Would you please print exactly the lines that run from the one with "Tap the Tweet header title" to the last line of the data, both included, without any pictures?

Records from a data source

------------------------------

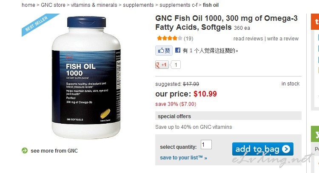Open the home breadcrumb link
Screen dimensions: 319x173
pyautogui.click(x=28, y=5)
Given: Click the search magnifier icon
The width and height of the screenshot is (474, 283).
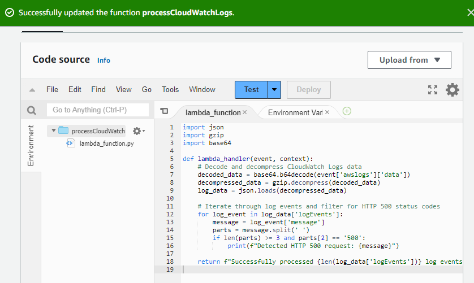Looking at the screenshot, I should (32, 111).
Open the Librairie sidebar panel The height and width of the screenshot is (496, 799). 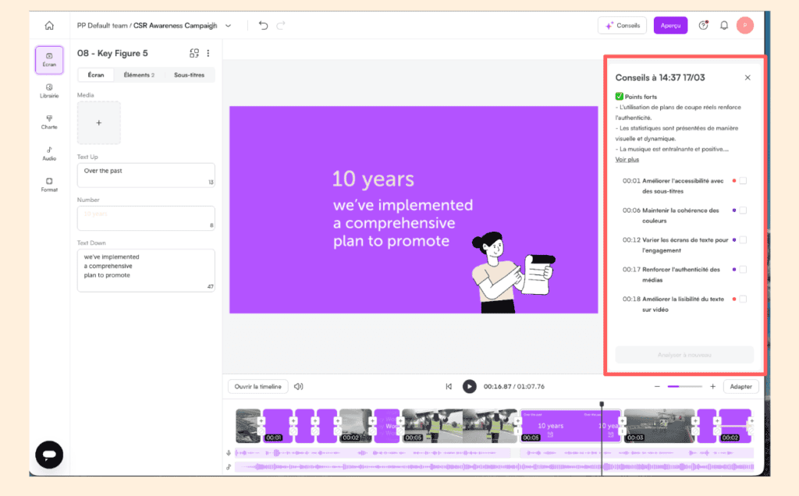coord(49,90)
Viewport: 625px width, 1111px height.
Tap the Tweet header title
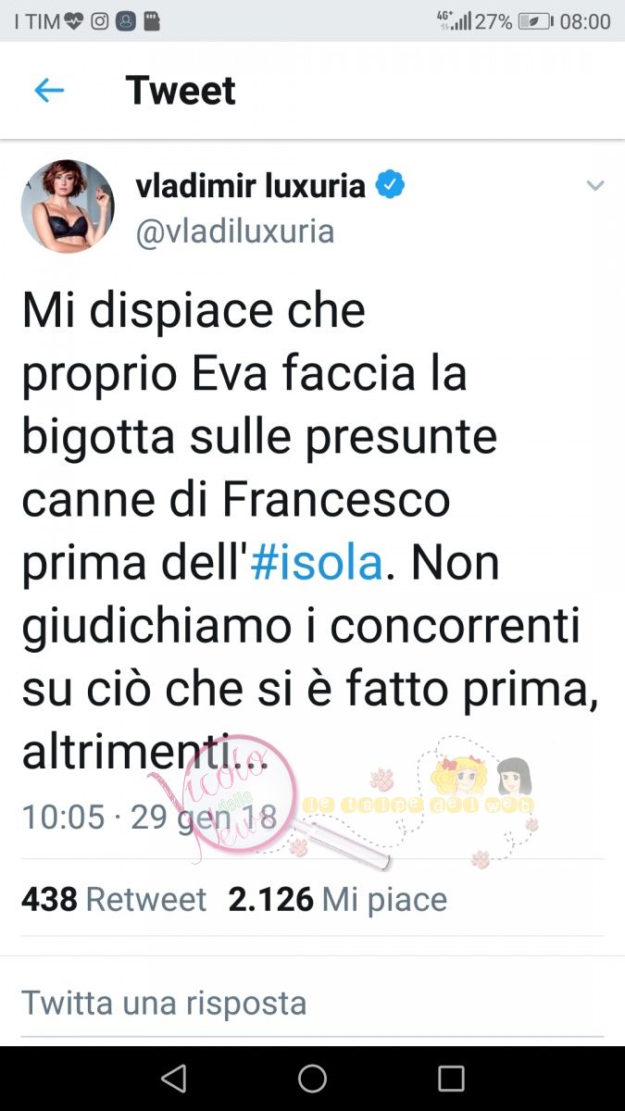click(x=181, y=90)
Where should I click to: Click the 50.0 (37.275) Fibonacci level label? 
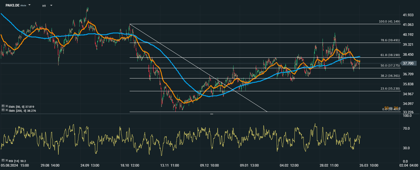click(390, 66)
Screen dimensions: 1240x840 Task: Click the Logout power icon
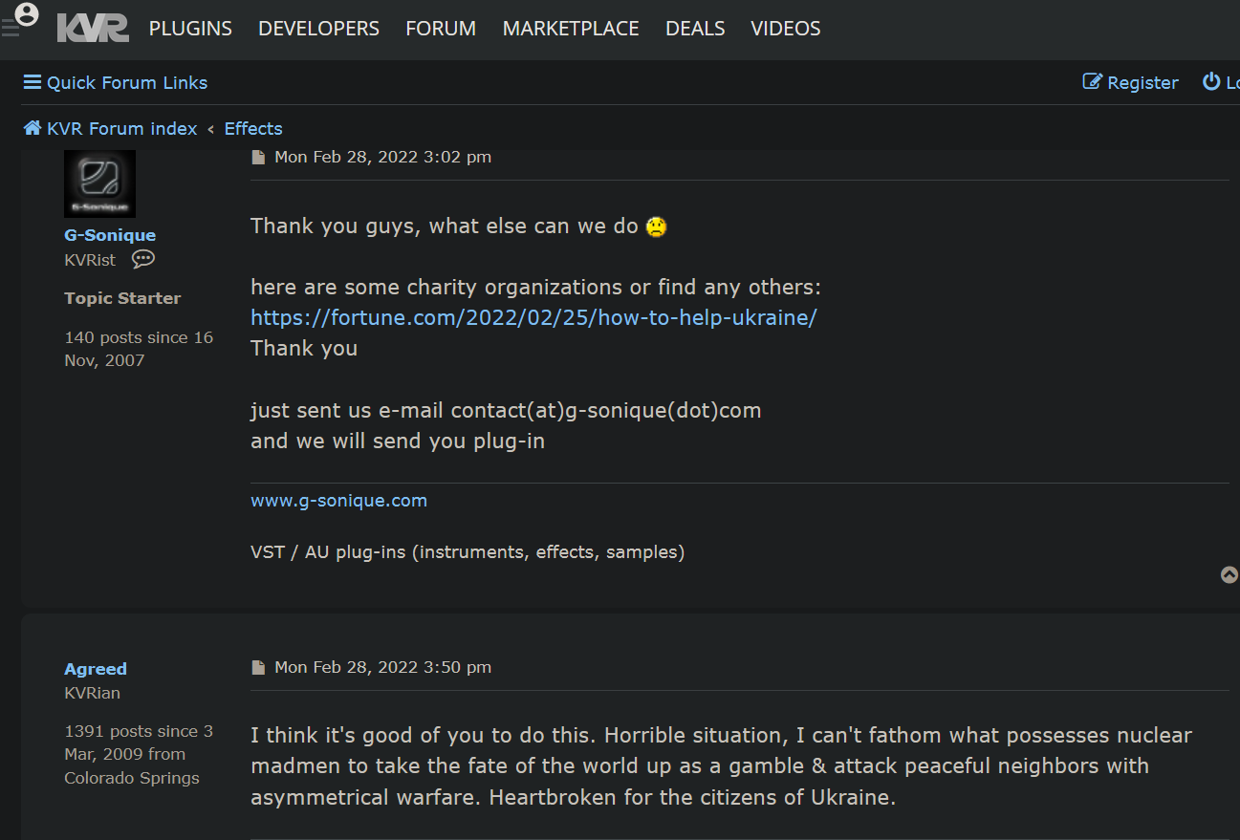(1211, 82)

------------------------------

Response area:
Tap the Tweet header title
click(x=181, y=90)
Where should I click to: Click the 50.0 (37.275) Fibonacci level label? 
click(390, 66)
Screen dimensions: 1240x840 Task: Click the Logout power icon
(1211, 82)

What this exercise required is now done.